_PROBLEM TO WORK ON_.
Omit all pictures and transcribe only the lines in the entries below that run from the line with "Personal Horses (25, 71)" through the line with "Help (54, 68)".

::: DATA TO EXAMINE

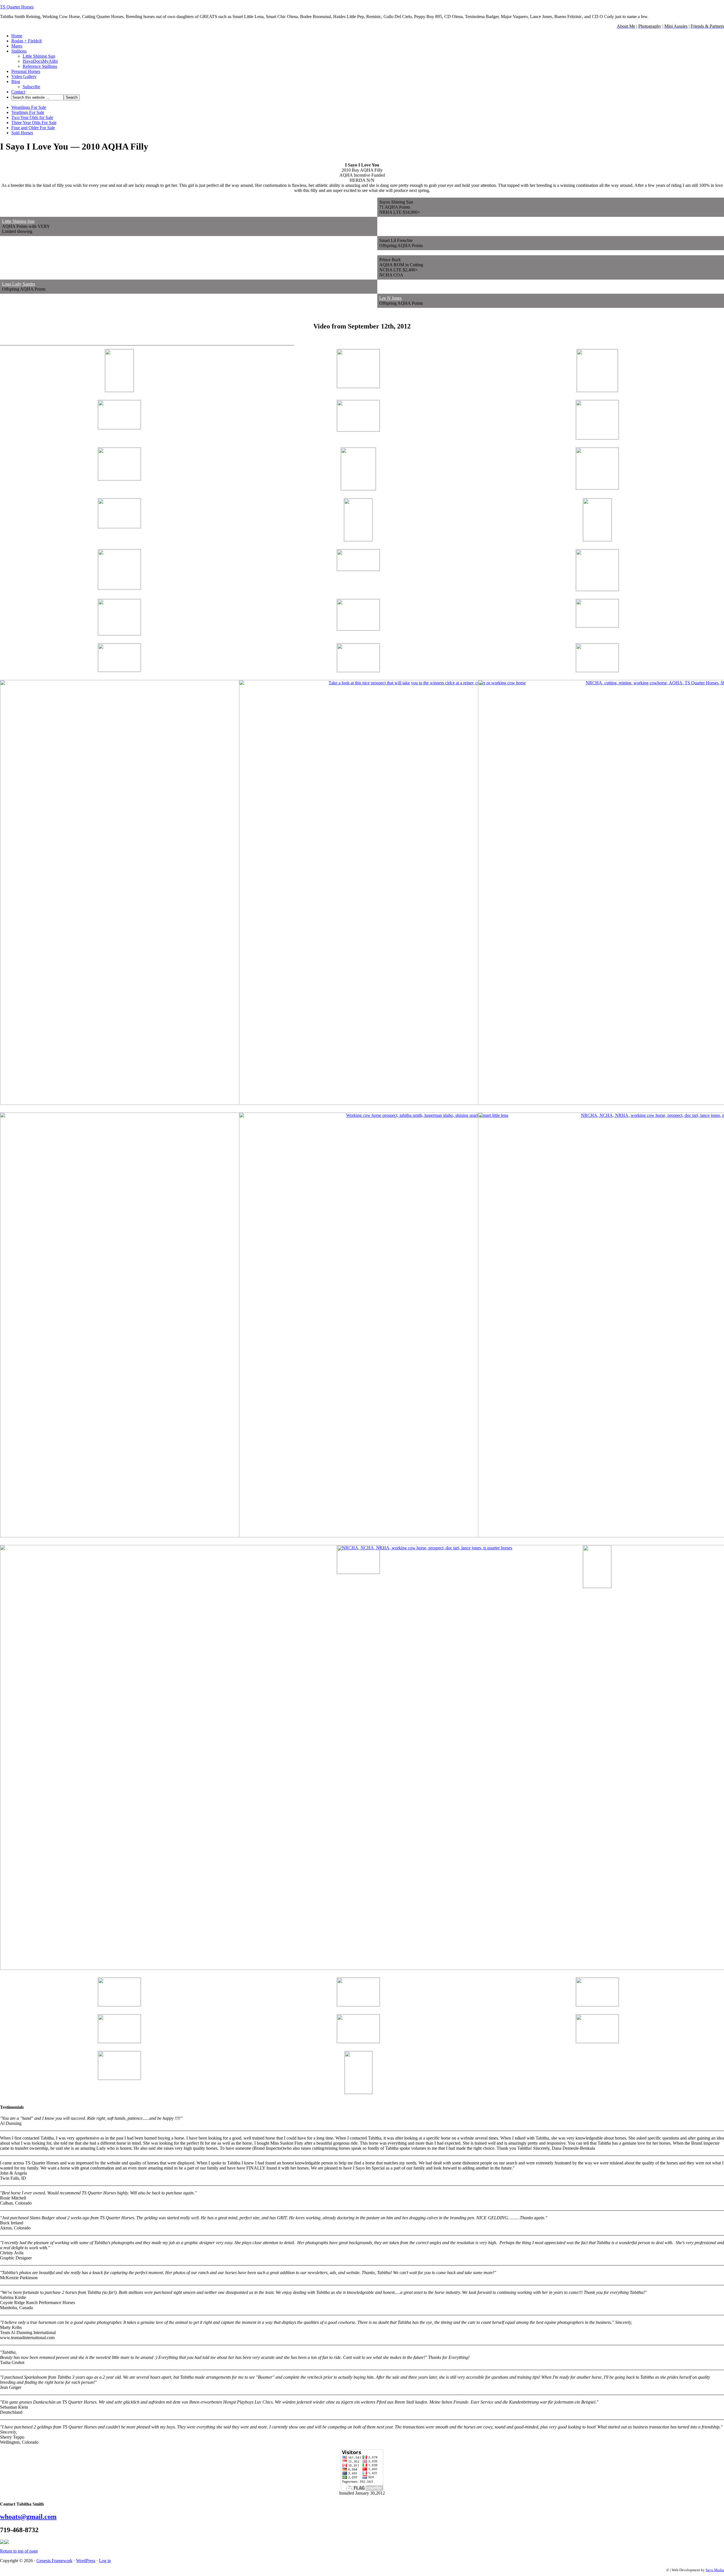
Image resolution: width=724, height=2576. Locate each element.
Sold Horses (22, 132)
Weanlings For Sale (28, 107)
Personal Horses (25, 71)
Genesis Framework (54, 2560)
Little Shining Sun (39, 56)
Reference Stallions (40, 66)
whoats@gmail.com (28, 2516)
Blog (15, 81)
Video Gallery (23, 76)
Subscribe (31, 86)
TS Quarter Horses (17, 7)
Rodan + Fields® (26, 40)
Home (16, 35)
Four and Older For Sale (33, 127)
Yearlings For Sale (27, 112)
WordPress (85, 2560)
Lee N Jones (390, 298)
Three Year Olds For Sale (34, 122)
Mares (16, 46)
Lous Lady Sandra (18, 284)
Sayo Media (715, 2570)
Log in (105, 2560)
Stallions (19, 51)
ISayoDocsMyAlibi (40, 61)
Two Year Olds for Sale (32, 117)
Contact (18, 91)
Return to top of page (19, 2551)
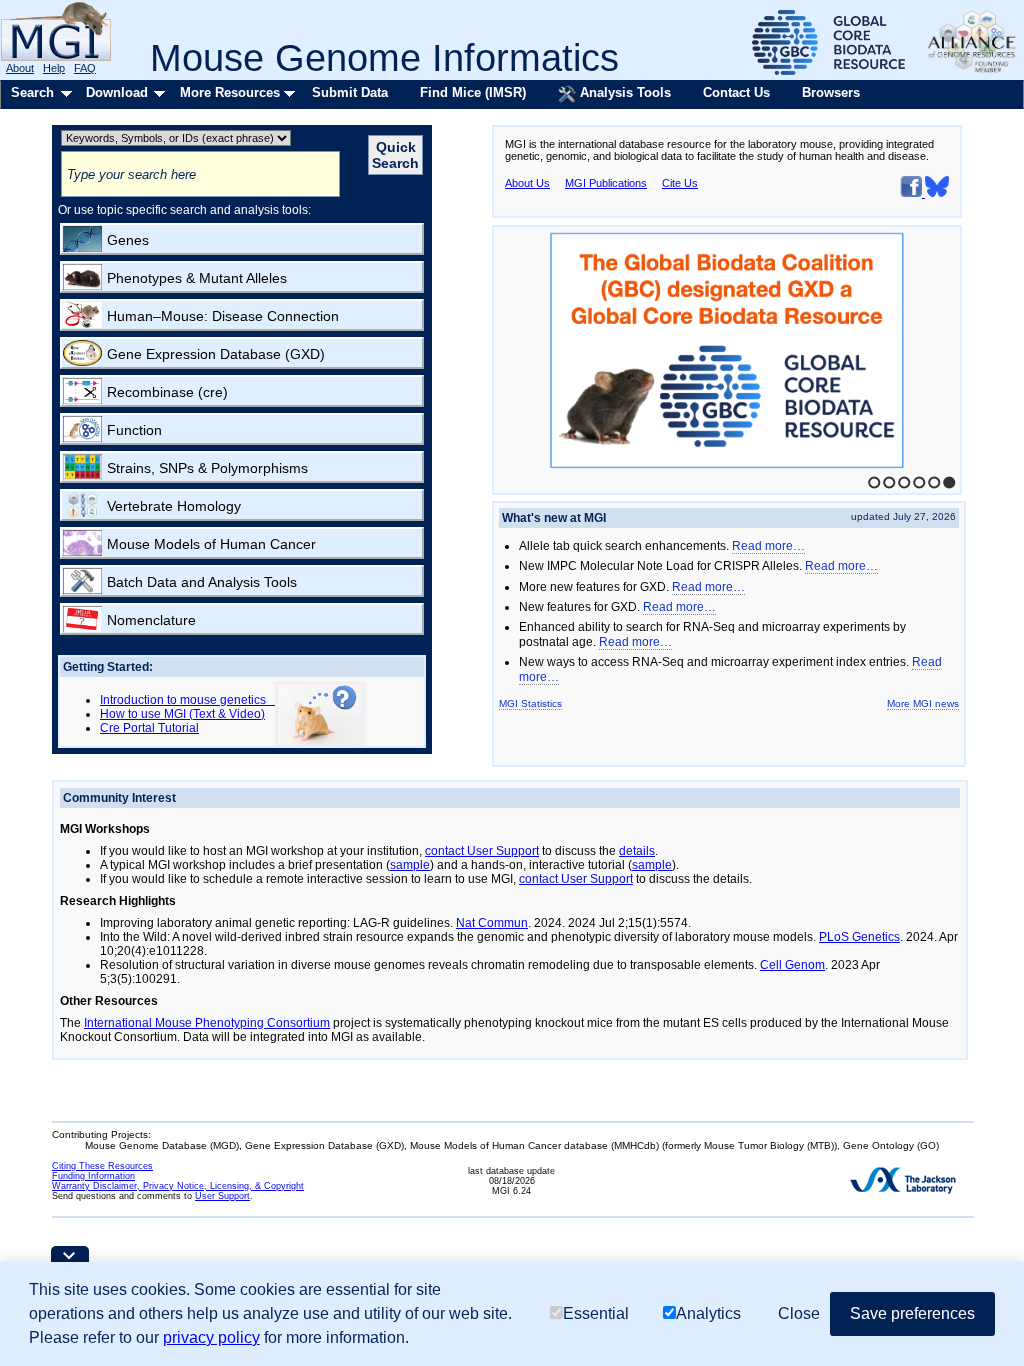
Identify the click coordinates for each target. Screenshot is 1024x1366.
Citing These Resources (102, 1166)
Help (54, 68)
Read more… (768, 546)
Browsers (831, 92)
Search (32, 92)
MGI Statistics (530, 703)
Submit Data (350, 92)
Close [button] (799, 1313)
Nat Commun (492, 923)
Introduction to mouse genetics (187, 700)
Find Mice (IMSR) (473, 92)
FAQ (85, 68)
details (637, 851)
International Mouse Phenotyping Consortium (207, 1023)
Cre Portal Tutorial (149, 728)
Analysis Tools (623, 92)
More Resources (230, 92)
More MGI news (923, 703)
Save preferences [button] (912, 1313)
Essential (596, 1313)
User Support (222, 1196)
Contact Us (736, 92)
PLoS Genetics (859, 937)
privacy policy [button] (211, 1337)
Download (117, 92)
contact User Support (482, 851)
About (20, 68)
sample (410, 865)
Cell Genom (792, 965)
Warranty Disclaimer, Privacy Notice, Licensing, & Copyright (178, 1186)
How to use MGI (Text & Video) (182, 714)
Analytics (708, 1313)
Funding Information (93, 1176)
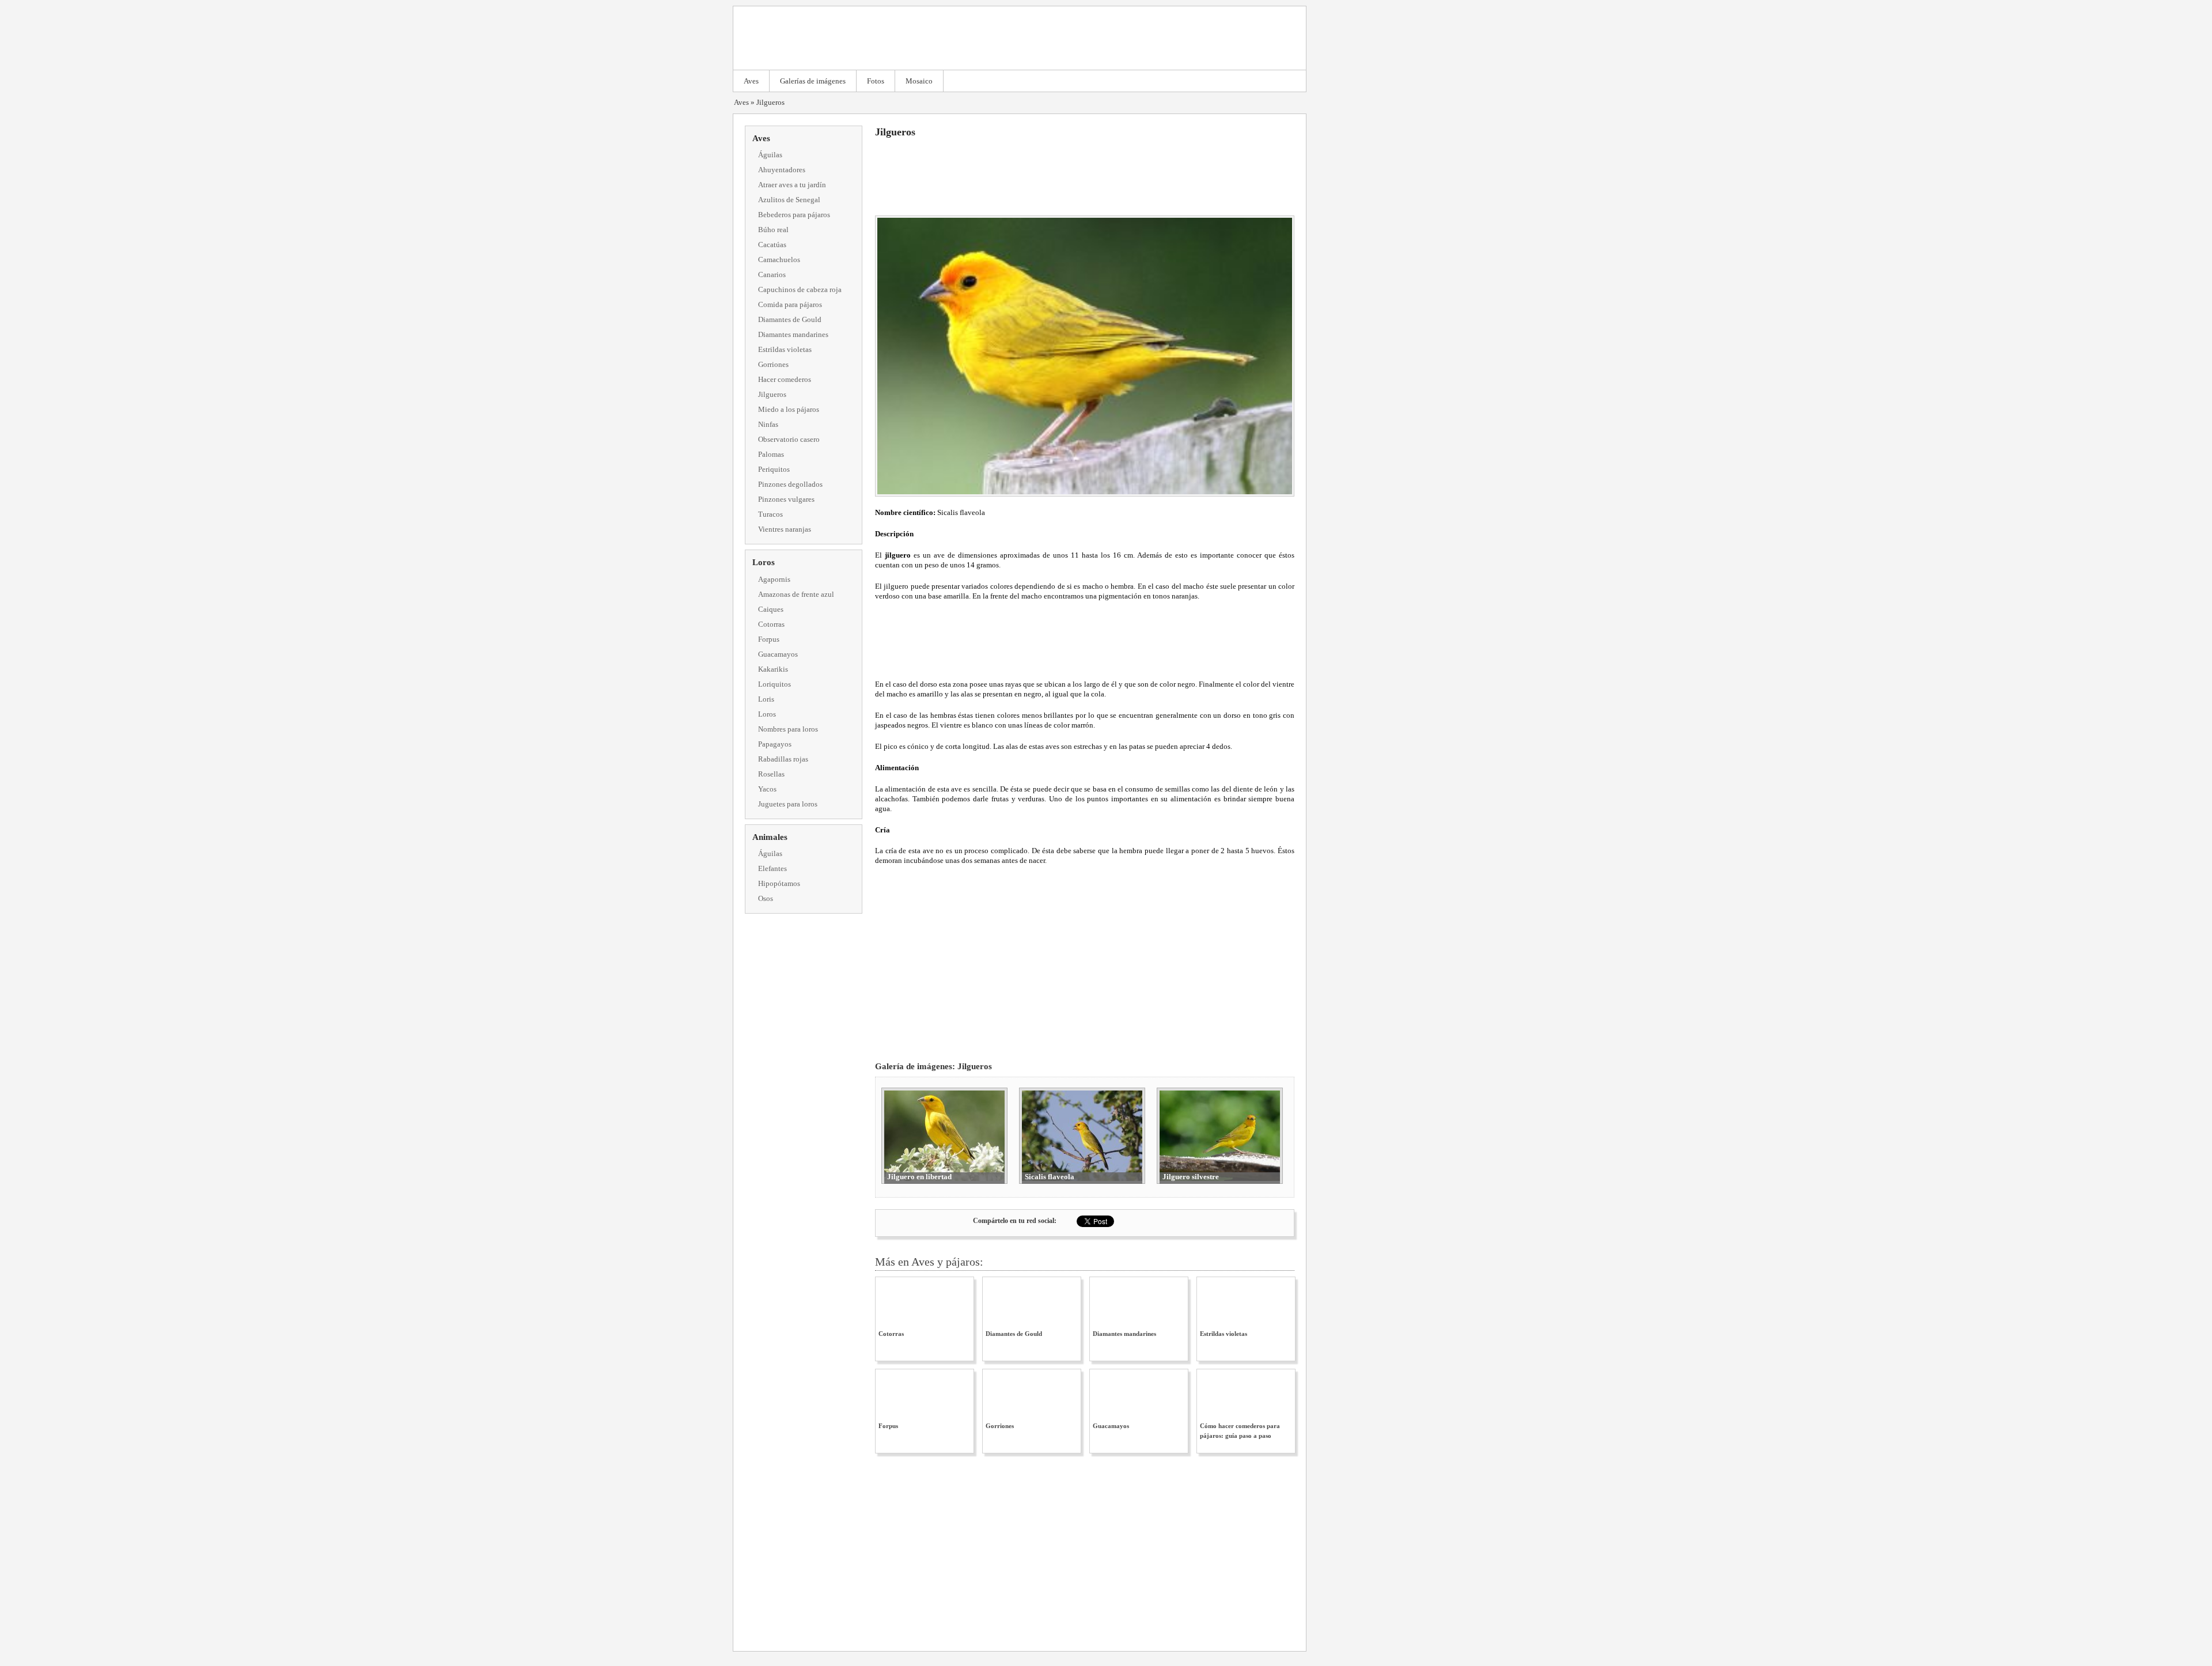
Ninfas (768, 424)
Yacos (767, 789)
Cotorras (771, 624)
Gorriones (773, 364)
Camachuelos (779, 259)
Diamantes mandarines (793, 334)
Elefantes (772, 868)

::::::

_EXERCISE RESULT_.
Personal Horses (25, 71)
Genesis Framework (54, 2560)
Little Shining Sun (39, 56)
Reference Stallions (40, 66)
whoats@gmail.com (28, 2516)
Blog (15, 81)
Video Gallery (23, 76)
Subscribe (31, 86)
TS Quarter Horses (17, 7)
Rodan + Fields® (26, 40)
Home (16, 35)
Four and Older For Sale (33, 127)
Yearlings For Sale (27, 112)
WordPress (85, 2560)
Lee N Jones (390, 298)
Three Year Olds For Sale (34, 122)
Mares (16, 46)
Lous Lady Sandra (18, 284)
Sayo Media (715, 2570)
Log in (105, 2560)
Stallions (19, 51)
ISayoDocsMyAlibi (40, 61)
Two Year Olds for Sale (32, 117)
Contact (18, 91)
Return to top of page (19, 2551)
Identify the click coordinates for each target. Screenshot is 1024x1366.
Citing These Resources (102, 1166)
Help (54, 68)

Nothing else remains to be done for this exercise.